TASK INSTRUCTIONS » The answer must consist solely of the lines from the one containing "Instruction: Click the" through the last line of the records below, repeated exactly, with all pictures omitted.

AVAILABLE DATA »

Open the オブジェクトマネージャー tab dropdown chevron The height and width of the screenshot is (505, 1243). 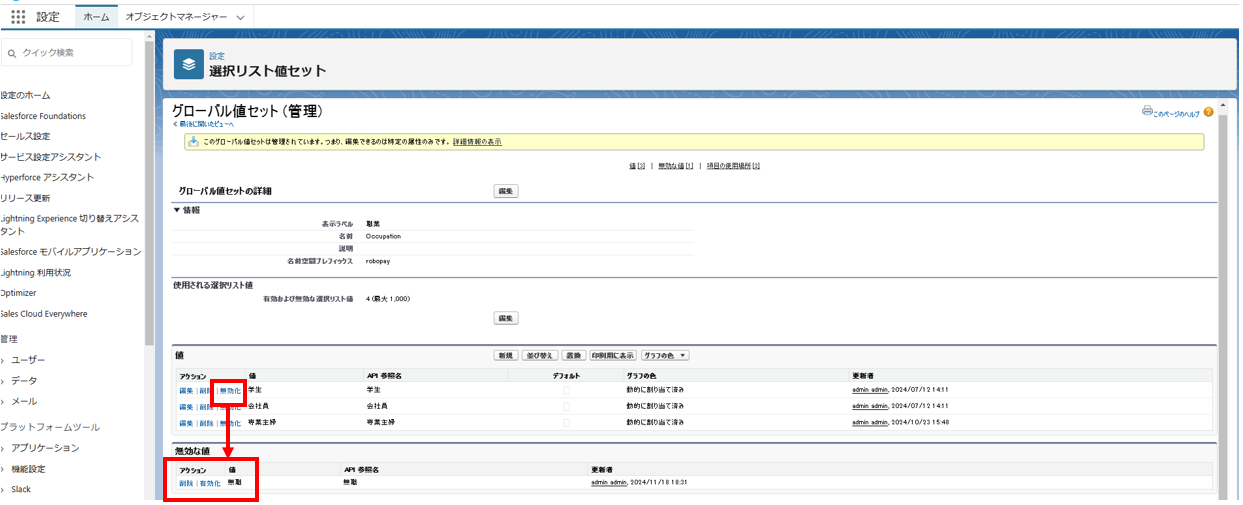click(x=240, y=18)
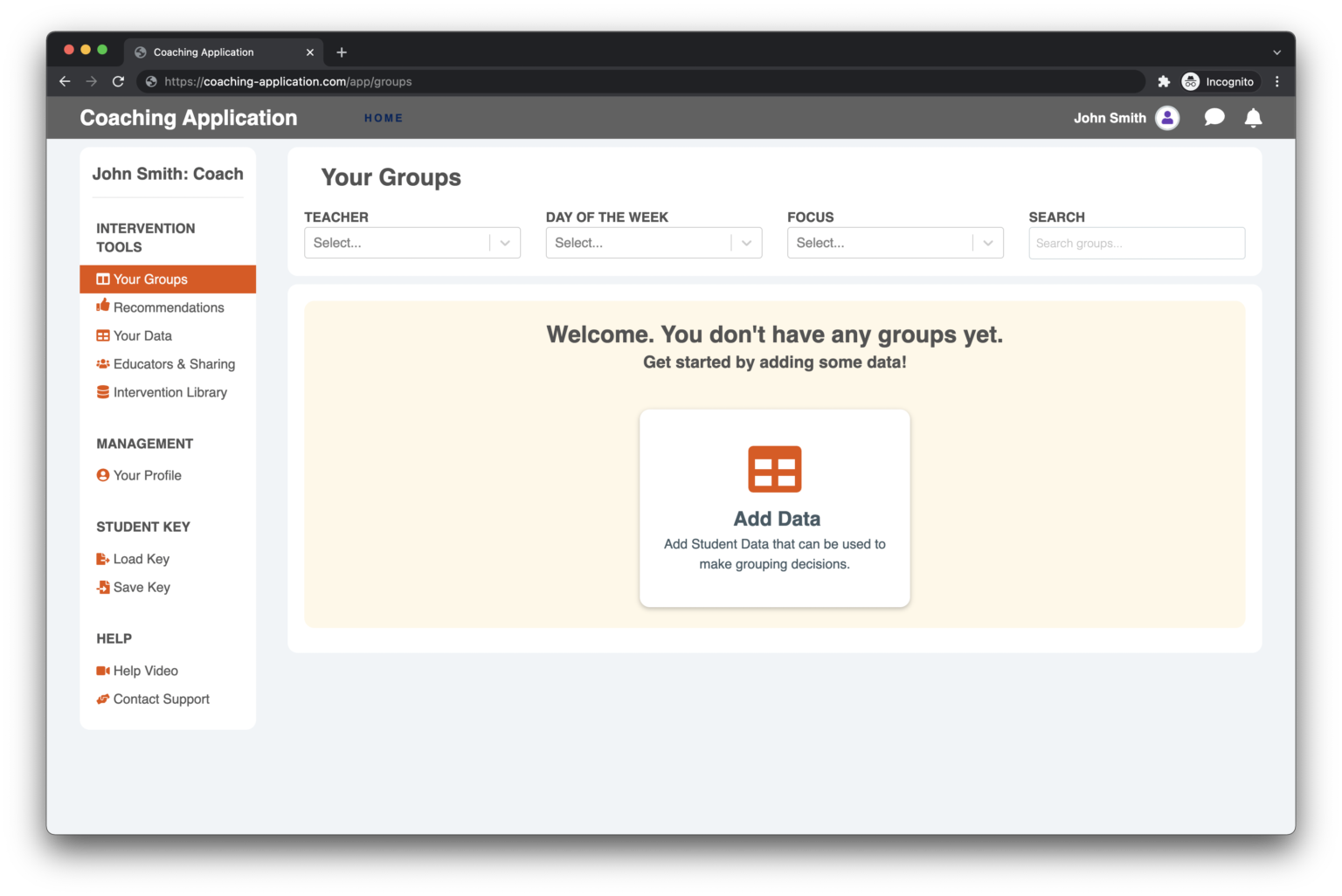This screenshot has width=1342, height=896.
Task: Select the Home navigation item
Action: click(x=384, y=118)
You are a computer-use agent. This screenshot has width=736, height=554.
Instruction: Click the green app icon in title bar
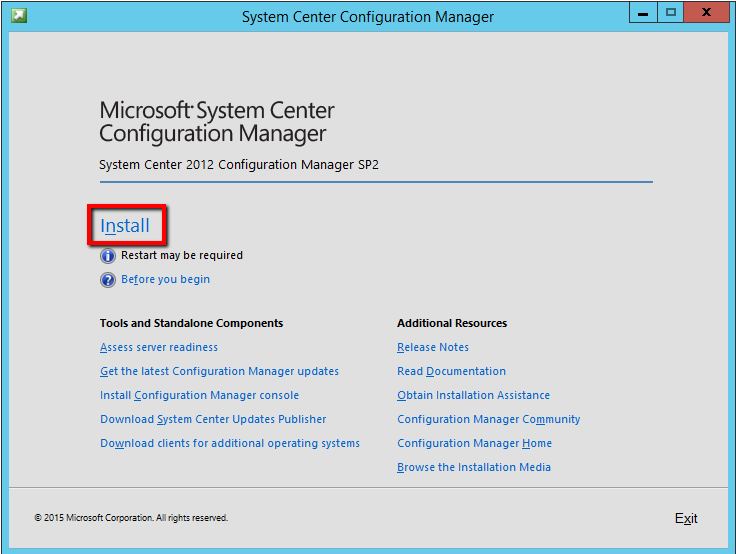tap(19, 16)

ANSWER TO THE PROBLEM »
Instruction: Click the green app icon in title bar
tap(19, 16)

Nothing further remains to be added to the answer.